リードシングルとして当時MVがヘヴィローテーションされた「Naughty Naughty」、続く「Under The Gun」の2曲を聴けば、わかりやすすぎるほどにBON JOVI(しかも初期)なんです。そう、「(しかも初期)」なんですよ!

この頃のBON JOVIはすでに『NEW JERSEY』(1988年)でさらに一段上の、ヘヴィさとアーシーさを共存させたスタイルで産業ハードロックスタイルから確実に離れつつあったタイミング。ぶっちゃけ、バカ売れした『SLIPPERY WHEN WET』(1986年)を模してブルース・フェアバーンやボブ・ロックあたりにプロデュースをお願いするのならわかりますよ。なのに、ランス・クインって……もう、デビューの時点でB級決定じゃないですか!(笑)

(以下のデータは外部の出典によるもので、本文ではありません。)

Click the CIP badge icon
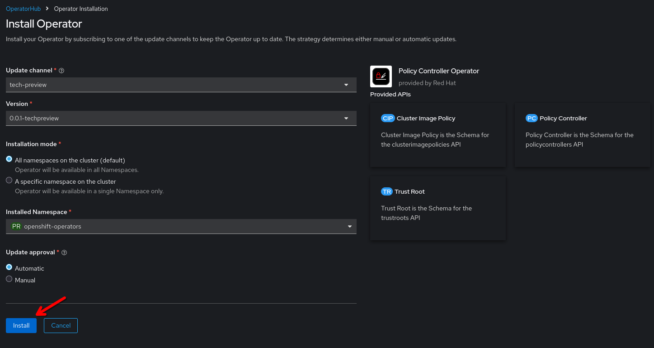 [388, 118]
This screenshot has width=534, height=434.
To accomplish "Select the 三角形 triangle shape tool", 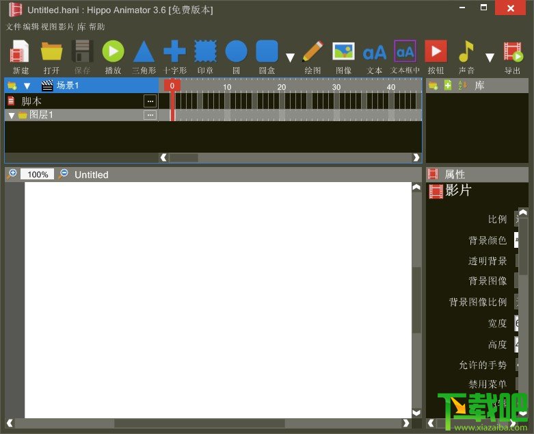I will coord(144,58).
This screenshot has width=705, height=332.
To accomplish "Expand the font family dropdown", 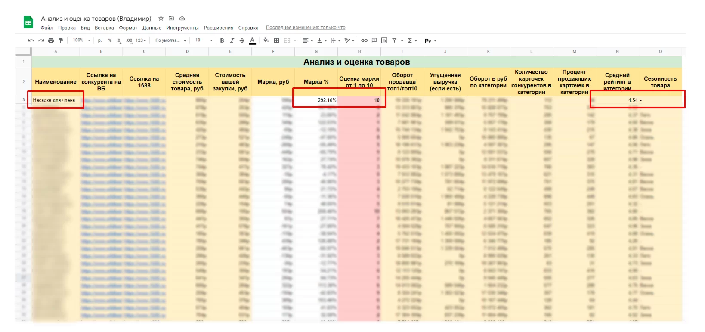I will [171, 40].
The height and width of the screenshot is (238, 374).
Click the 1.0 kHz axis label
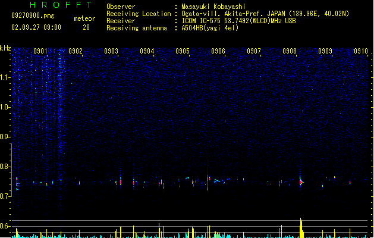[x=5, y=107]
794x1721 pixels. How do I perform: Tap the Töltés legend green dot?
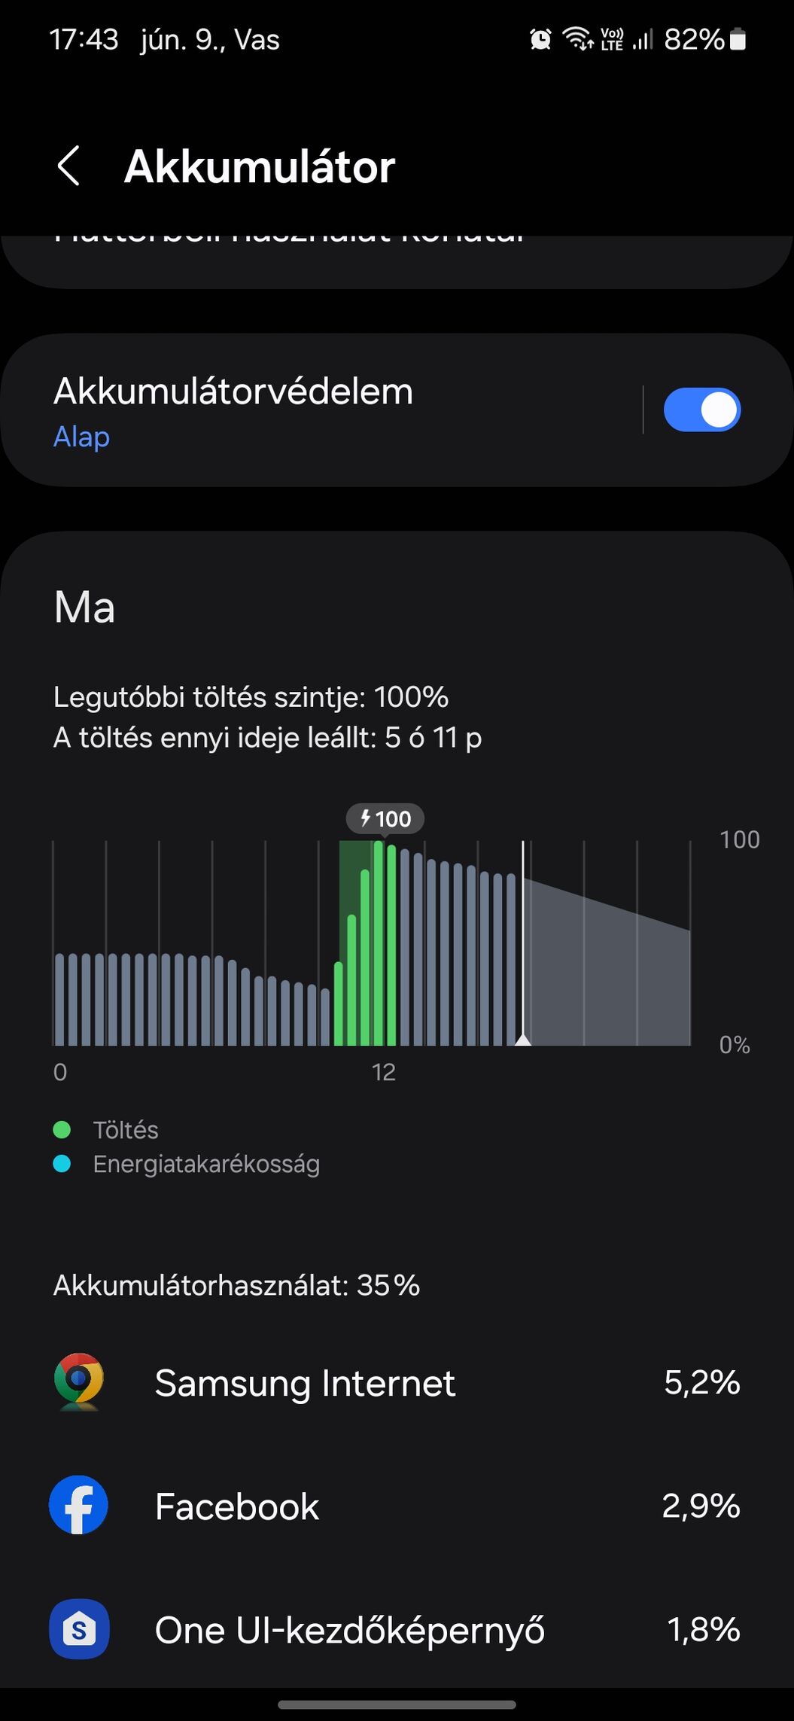[62, 1130]
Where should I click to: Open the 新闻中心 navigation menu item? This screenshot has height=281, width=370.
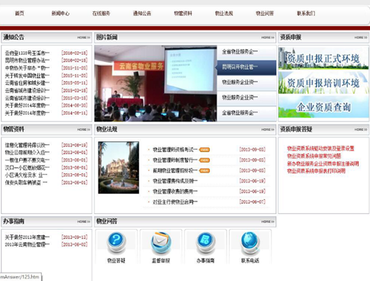(60, 14)
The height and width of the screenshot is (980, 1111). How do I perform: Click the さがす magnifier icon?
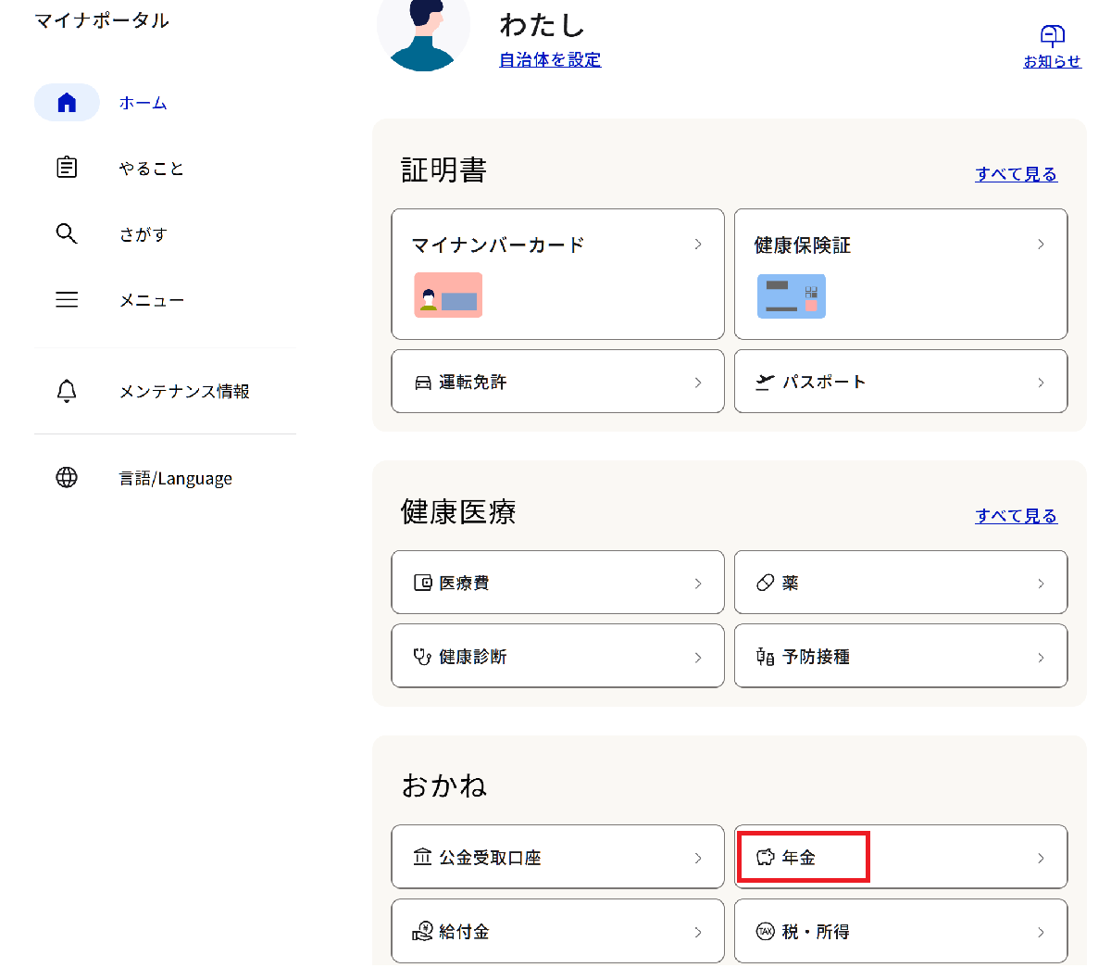point(67,233)
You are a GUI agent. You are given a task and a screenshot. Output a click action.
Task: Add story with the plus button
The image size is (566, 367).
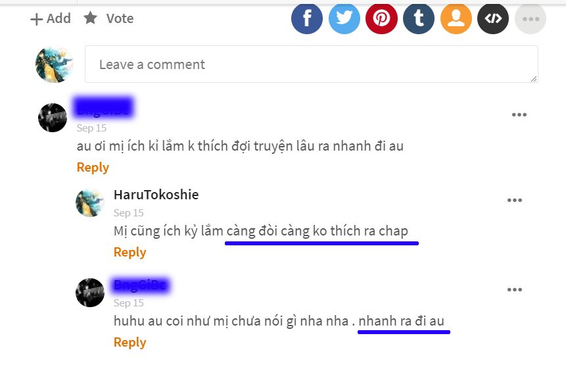pyautogui.click(x=50, y=18)
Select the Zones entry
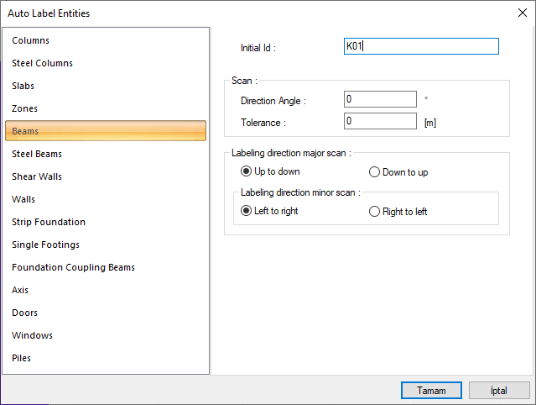Screen dimensions: 536x405 (x=25, y=108)
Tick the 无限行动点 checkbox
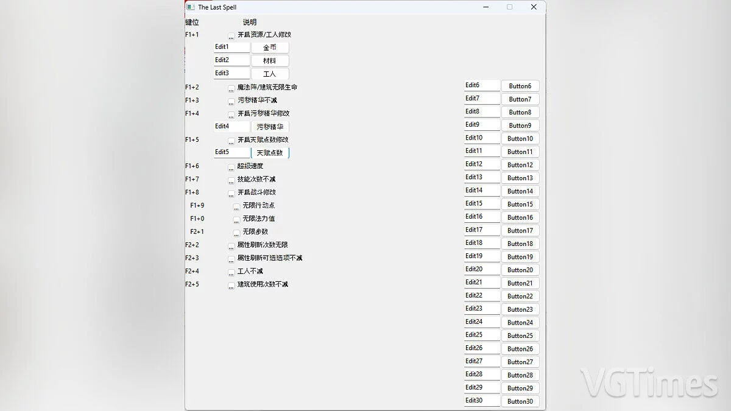 pos(236,206)
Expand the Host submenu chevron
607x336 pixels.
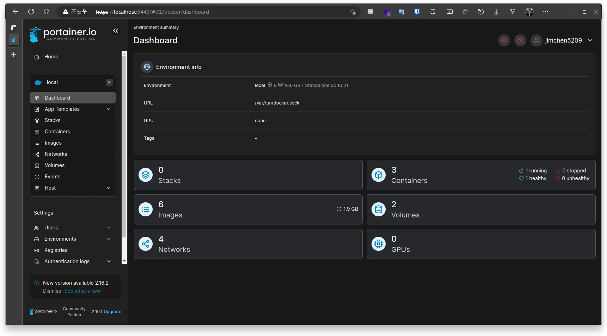(x=109, y=188)
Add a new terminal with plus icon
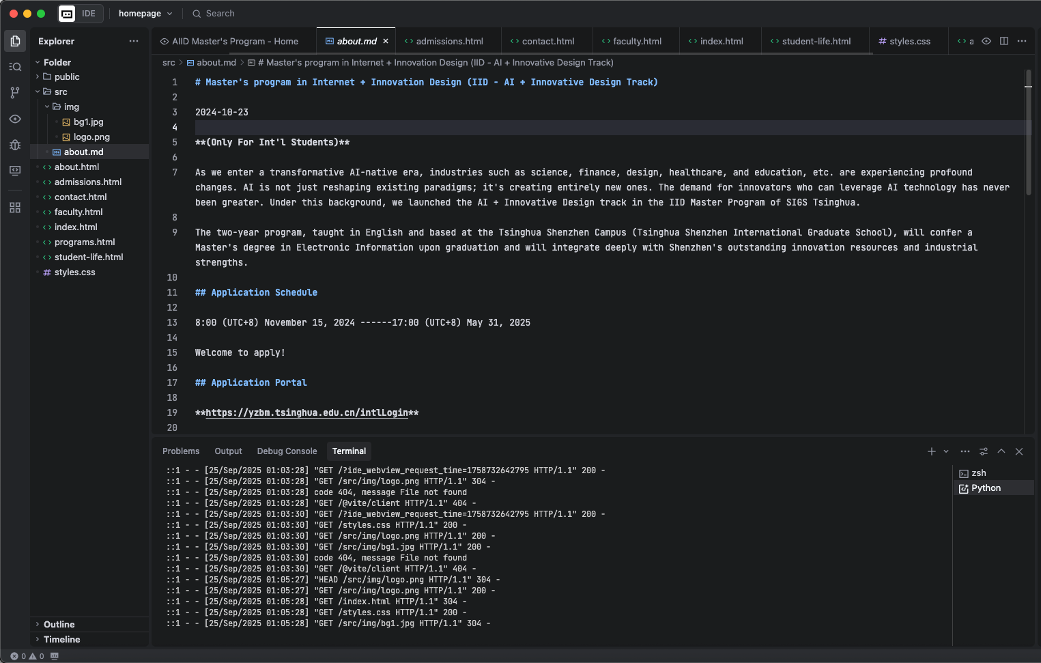The image size is (1041, 663). [931, 451]
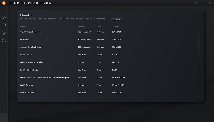Click the list's vertical scrollbar thumb
The image size is (214, 122).
[x=199, y=44]
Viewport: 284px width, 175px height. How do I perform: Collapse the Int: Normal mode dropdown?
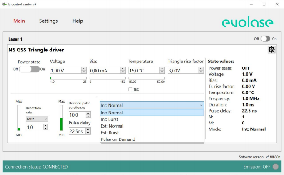click(x=152, y=105)
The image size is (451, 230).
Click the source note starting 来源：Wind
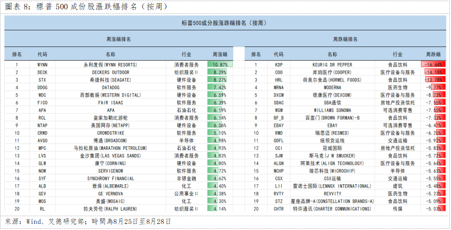[88, 221]
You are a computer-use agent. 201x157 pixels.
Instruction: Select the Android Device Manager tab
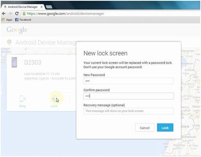tap(23, 7)

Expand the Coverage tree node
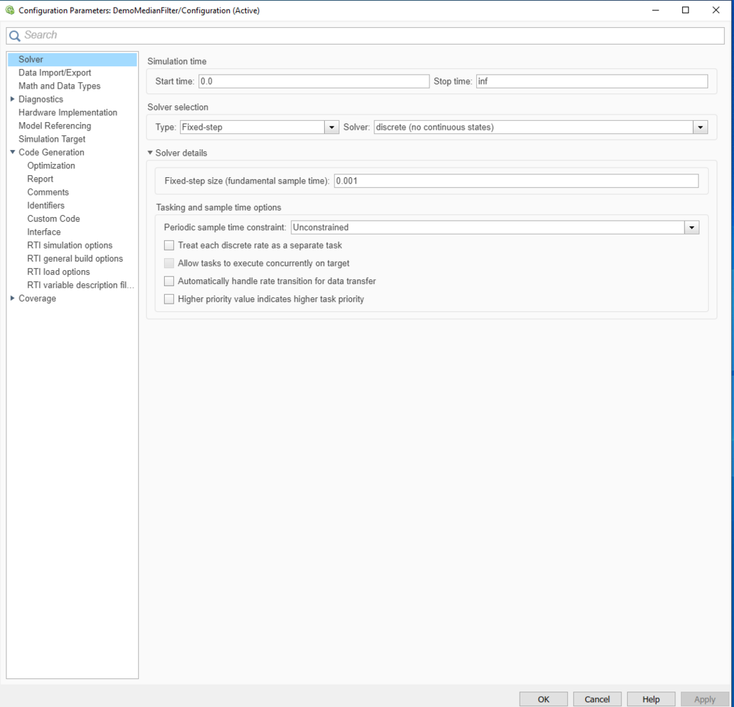click(x=13, y=299)
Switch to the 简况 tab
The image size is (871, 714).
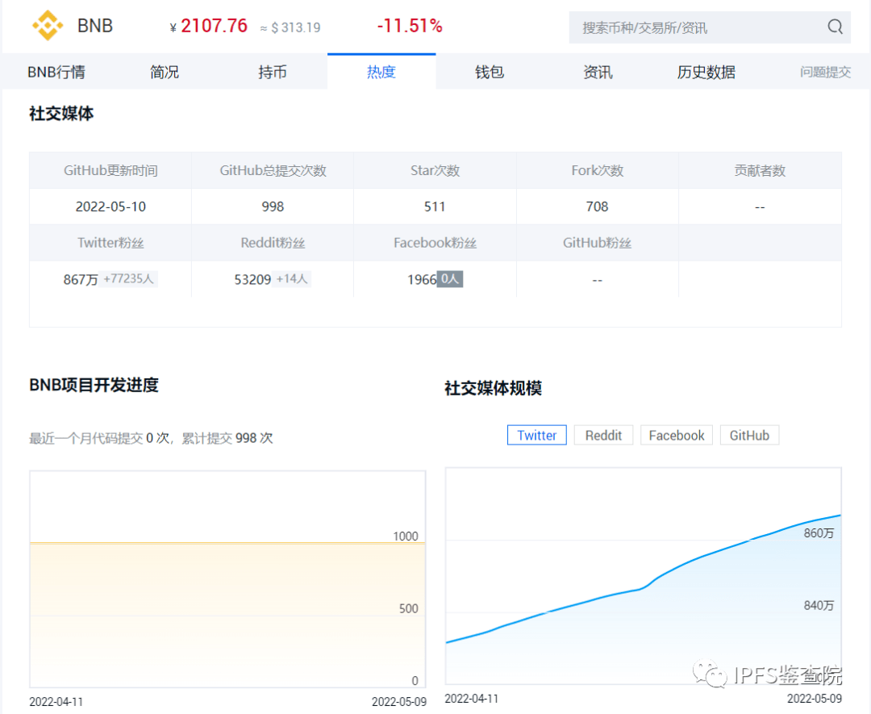click(165, 72)
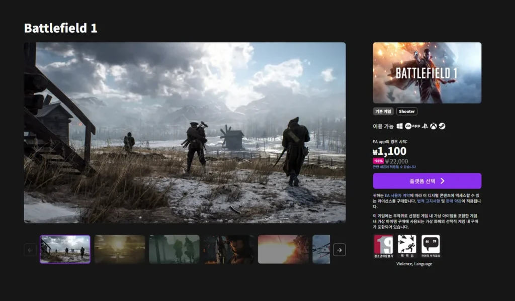The width and height of the screenshot is (515, 301).
Task: Click the Steam platform icon
Action: click(x=442, y=126)
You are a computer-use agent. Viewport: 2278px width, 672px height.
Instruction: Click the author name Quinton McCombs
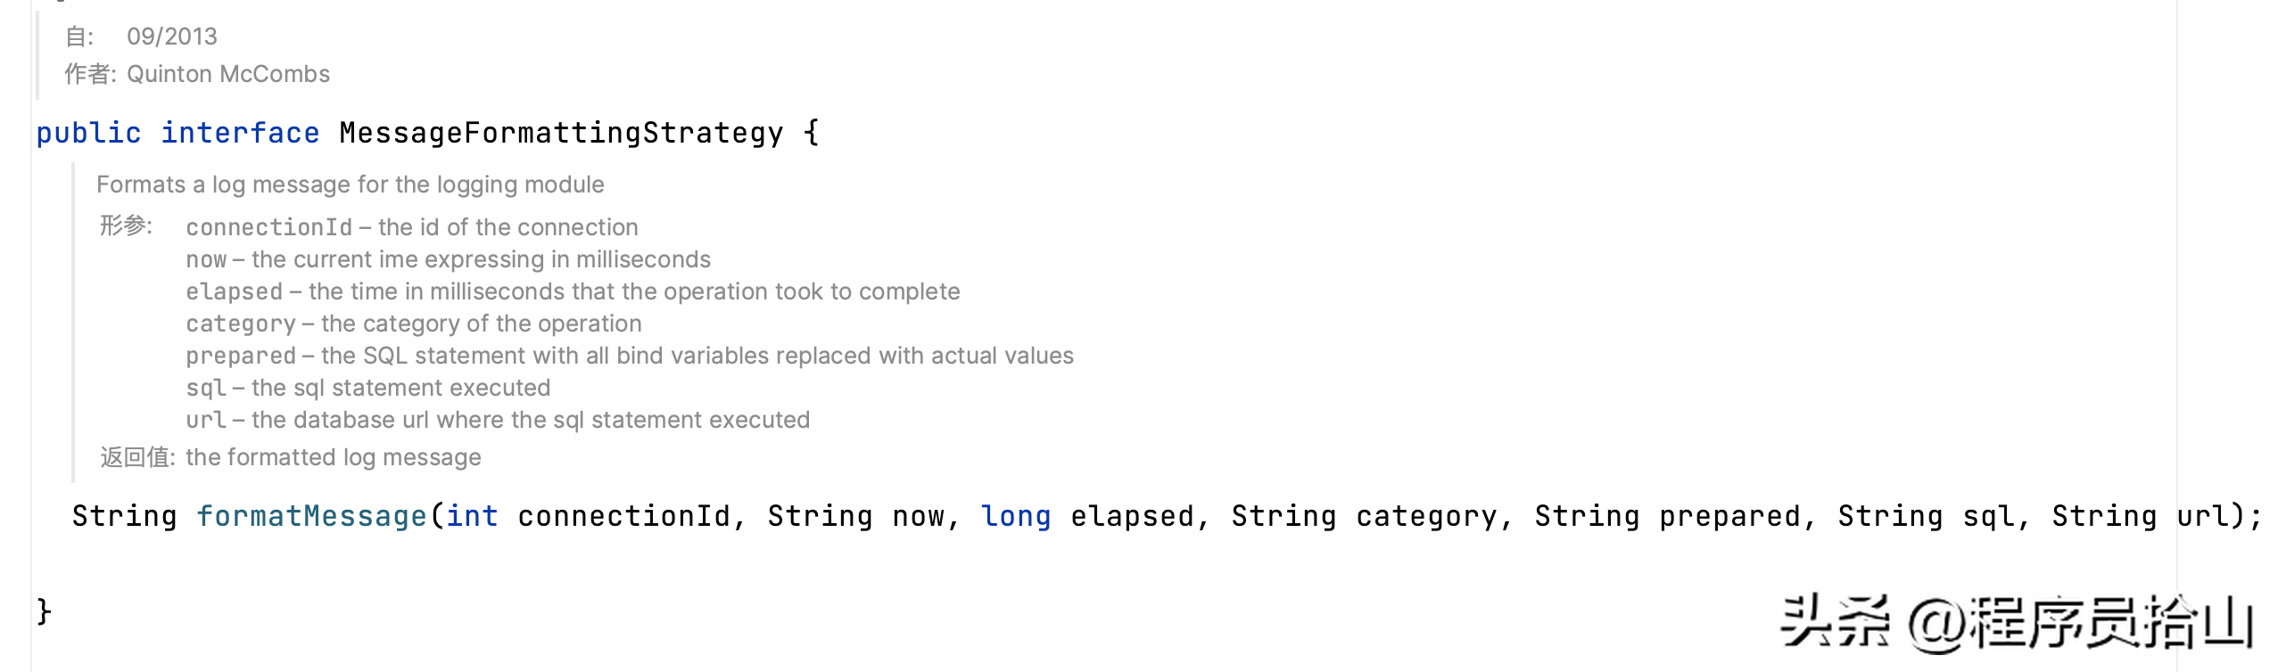click(x=228, y=74)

残念ながら、上に挙げた2曲にはA級まで抜けきれないB級感が全体に漂っているし、豪快なアメリカンロック「Saturday Nite」もBON JOVIの1stアルバム(1984年)に入ってそうな“いなたい”感じだし。

かと思うと、ミディアムテンポのハードポップ「Don't Walk Away」やシングルヒット(全米49位)も果たした「Bang Bang」みたいに“限りなくA級に近い”良曲も含まれている。疾走感の強い「Rock America」はどこかJOURNEYっぽいし、「One Step From Paradise」みたいな王道パワーバラードも用意されている。

……あれ、実は優れたアルバムなんじゃね?

そうなんです。B+やA-の曲が混在した「B級っぽさが味わえるA級良盤」なんですよ、これ。洗練度でいったら次作『SCREW IT!』(1991年)のほうが勝るのですが、こういった適度な憂いのある産業ハードロックアルバムという点においては本作のほうが格段と上。どっちのほうが好きか?でかなり分かれるとは思いますが、今の気分でいったら僕は本作かな。

ちなみに本作、名ギタリストのアンディ・ティモンズは2曲(「Saturday Nite」「Boys Will Be Boys」)しか参加しておらず、大半のギターを前任のトニー・ブルーノ・レイが担当しています。そうか、そこもB級感に影響しているのか……なんてね。